BRUSSELS (Reuters) – Europe’s proposals to open its markets wider to U.S. products including cars appear not to have persuaded Washington to lift the threat of import tariffs on EU steel and aluminum, the bloc’s trade chief said on Tuesday.
U.S. President Donald Trump has set tariffs of 25 percent on incoming steel and 10 percent on aluminum on grounds of national security but has granted EU producers an exemption until June 1 pending the outcome of talks.
EU leaders last week agreed on four areas the bloc would be willing to discuss, including easier access for industrial products, but only on condition that the exemption is made permanent.
EU Trade Commissioner Cecilia Malmstrom spoke with U.S. Commerce Secretary Wilbur Ross after the proposals were made public, but said Washington did not seem satisfied.
“I think they don’t think it is enough,” she told reporters before a meeting of EU ministers to discuss trade.

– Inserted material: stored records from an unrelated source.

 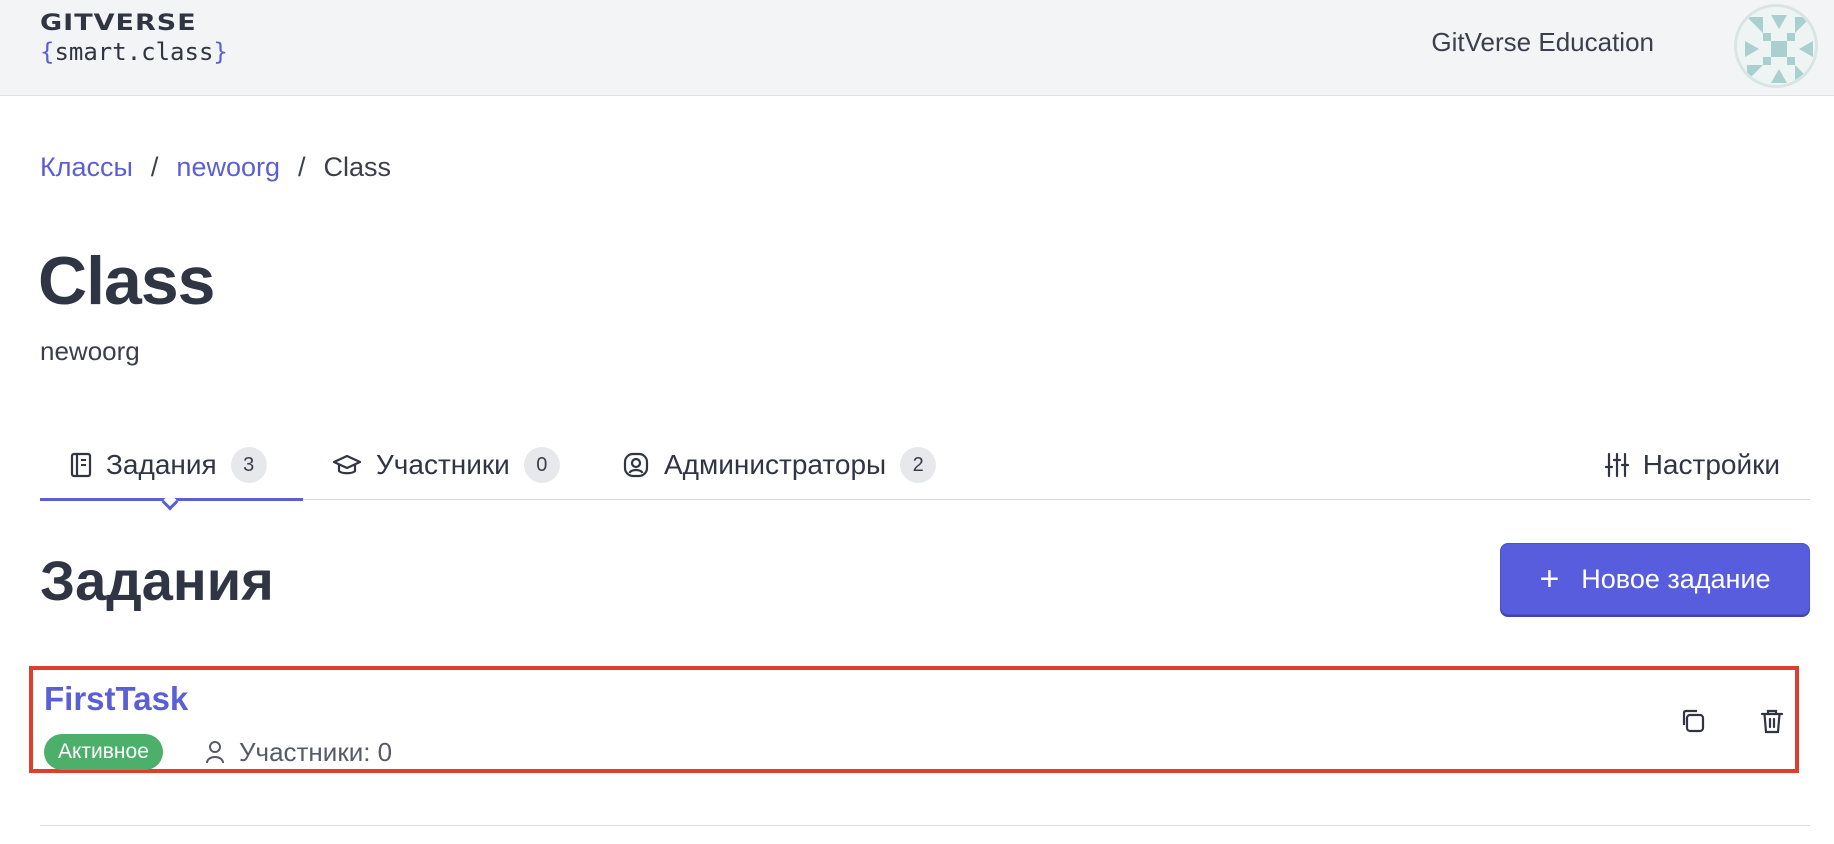 What do you see at coordinates (1676, 578) in the screenshot?
I see `new-assignment-label: Новое задание` at bounding box center [1676, 578].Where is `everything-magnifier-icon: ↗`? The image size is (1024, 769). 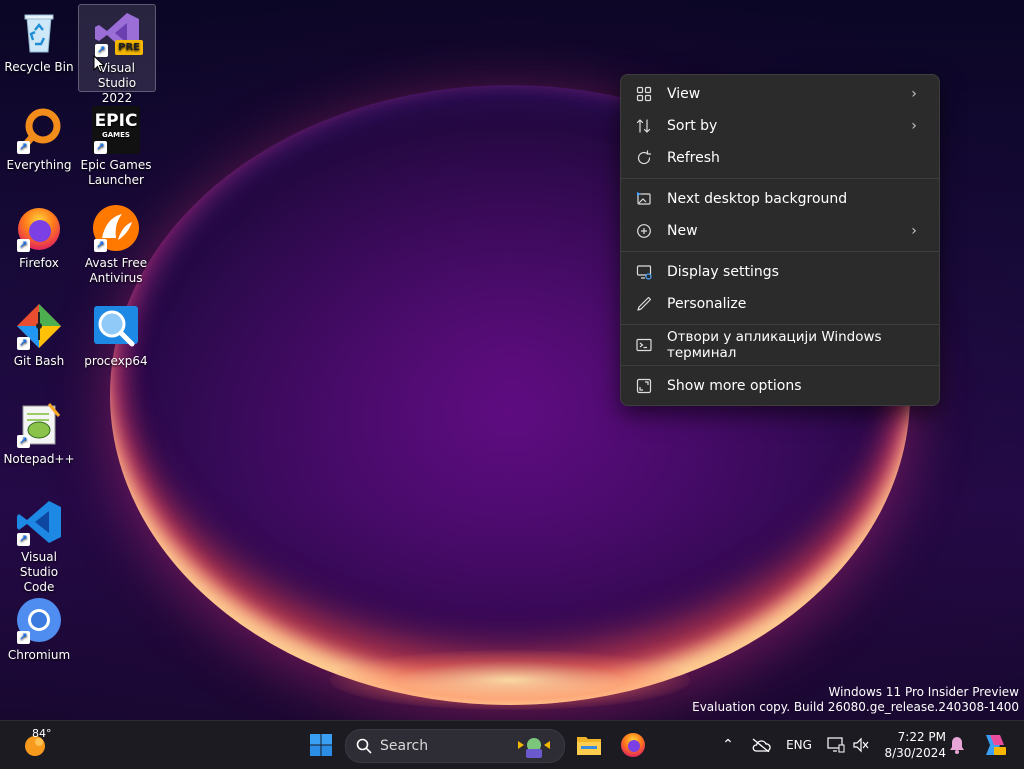 everything-magnifier-icon: ↗ is located at coordinates (39, 130).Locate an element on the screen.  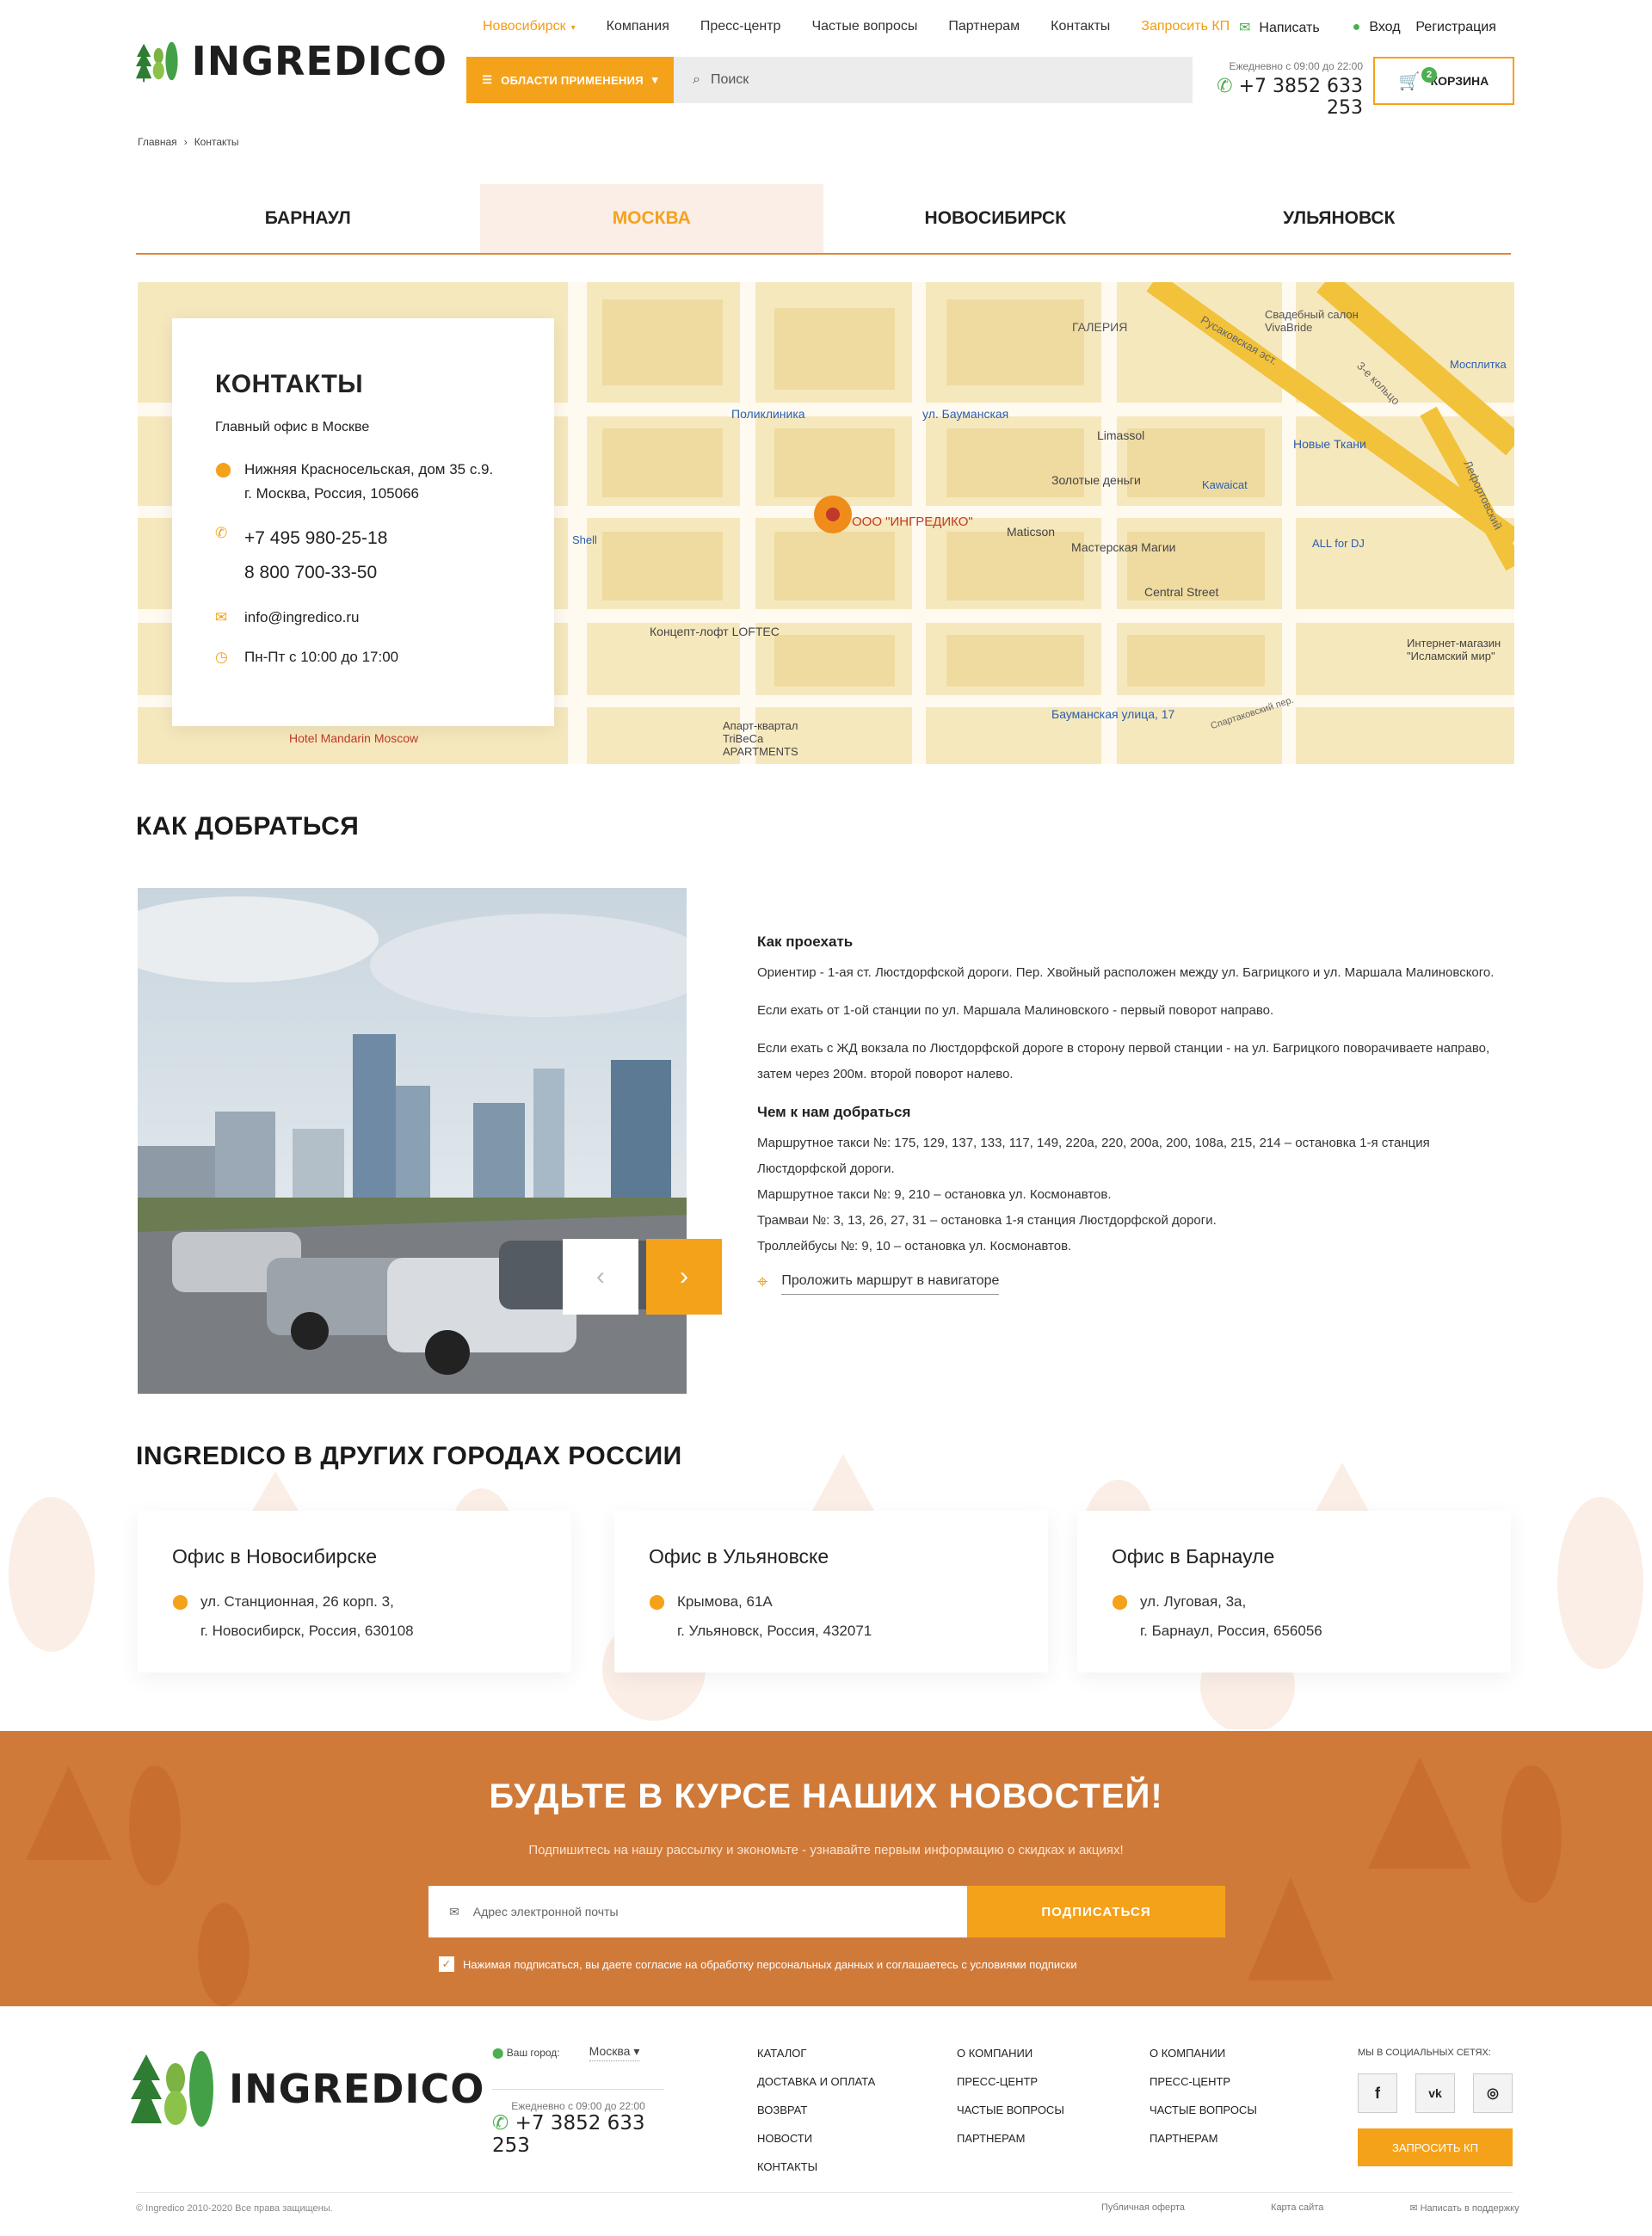
email-placeholder: Адрес электронной почты is located at coordinates (546, 1912).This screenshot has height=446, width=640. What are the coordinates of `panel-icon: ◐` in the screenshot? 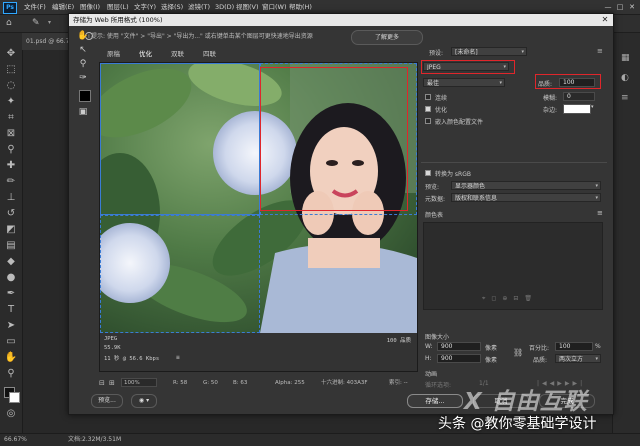 It's located at (625, 78).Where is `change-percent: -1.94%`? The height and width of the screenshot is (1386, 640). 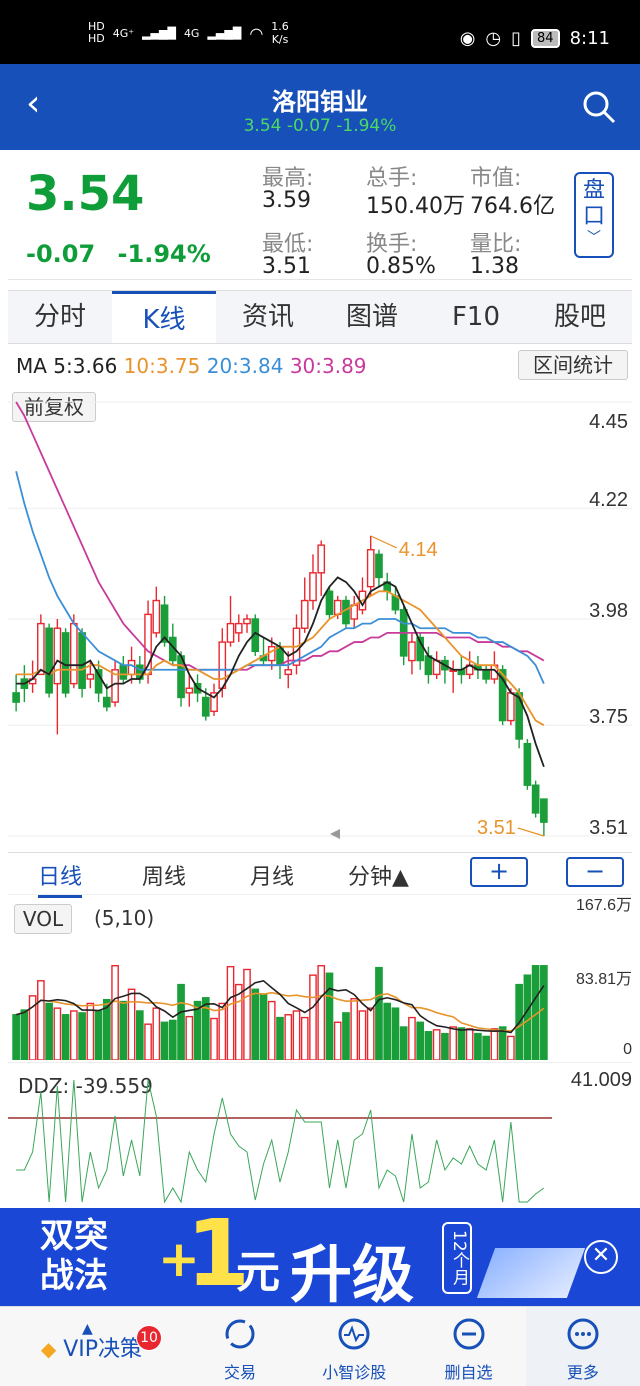 change-percent: -1.94% is located at coordinates (164, 254). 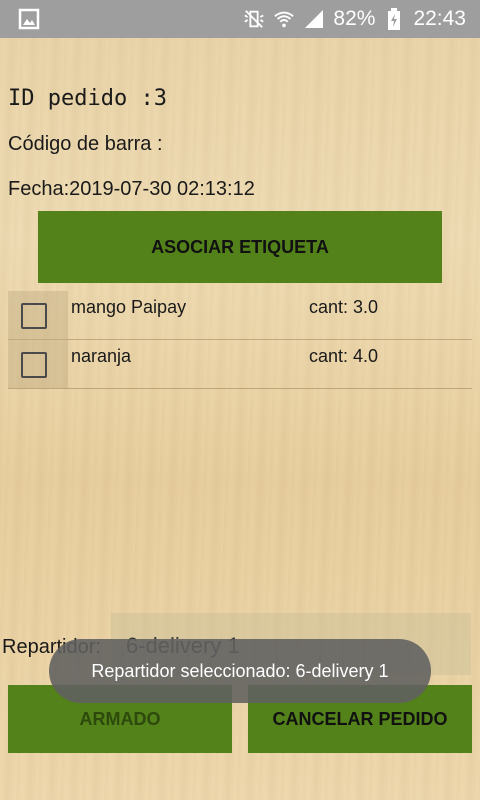 I want to click on clock: 22:43, so click(x=440, y=18).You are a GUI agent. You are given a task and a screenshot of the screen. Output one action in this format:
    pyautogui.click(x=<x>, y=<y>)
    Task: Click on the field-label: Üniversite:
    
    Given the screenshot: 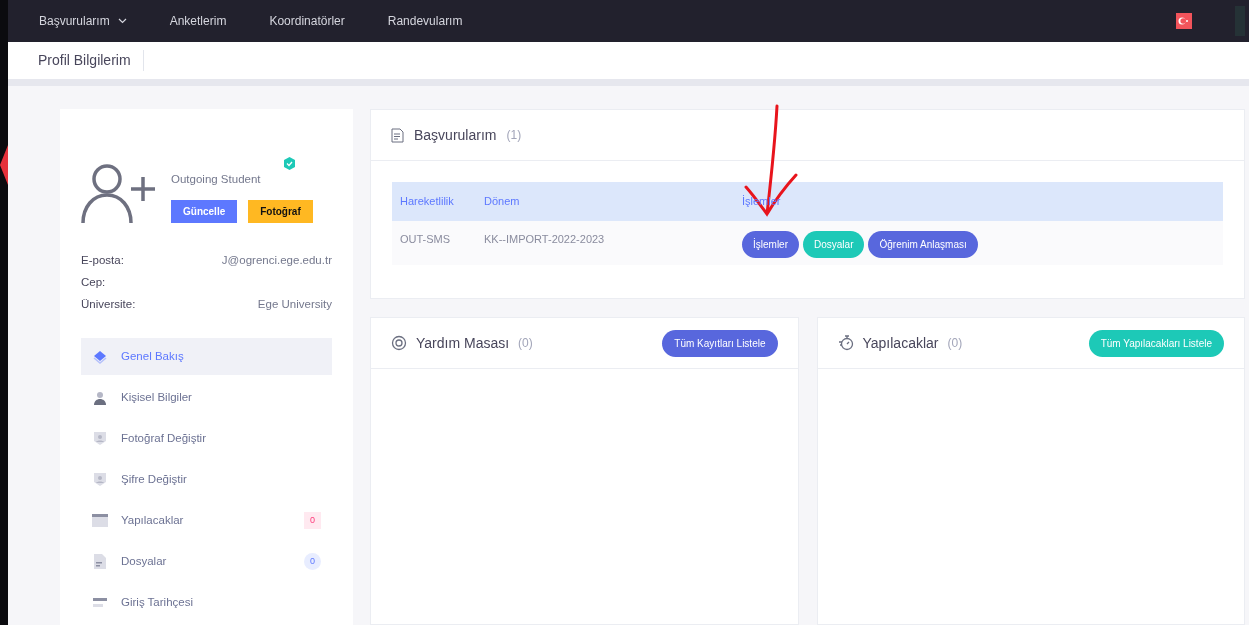 What is the action you would take?
    pyautogui.click(x=108, y=304)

Luxembourg Foreign Minister Jean Asselborn seemed equally gloomy about prospects.
“I think that on June 1 we will have another deadlock,” he said. “Perhaps we will take a step forward in terms of what we can offer the Americans. It could be that we move towards quotas. Everything is open, but it’s difficult.”
The areas identified for discussion are: greater market access for industrial products, including cars, and to government tenders; energy, notably liquefied natural gas (LNG); possible cooperation among regulators; and reform of the World Trade Organization.
Export-oriented Germany, which has been the keenest to avoid a trade conflict, described the EU leaders’ proposals as a first step and forecast “intensive discussion” on Tuesday to find a deal acceptable to both Europe and the United States.
“Time is running out,” German Economy Minister Peter Altmaier said. “We know what is on the menu, now we need to get a good meal together. I think that is feasible.”
So far, the United States has given permanent metals tariff exemptions to Australia, Argentina, Brazil and South Korea, but in each case set import quotas.
Malmstrom said she could not imagine the EU accepting quotas unless they were at levels of exports in recent years.
“But we are under the impression that somehow they want to limit steel to the U.S., aluminum as well,” she said.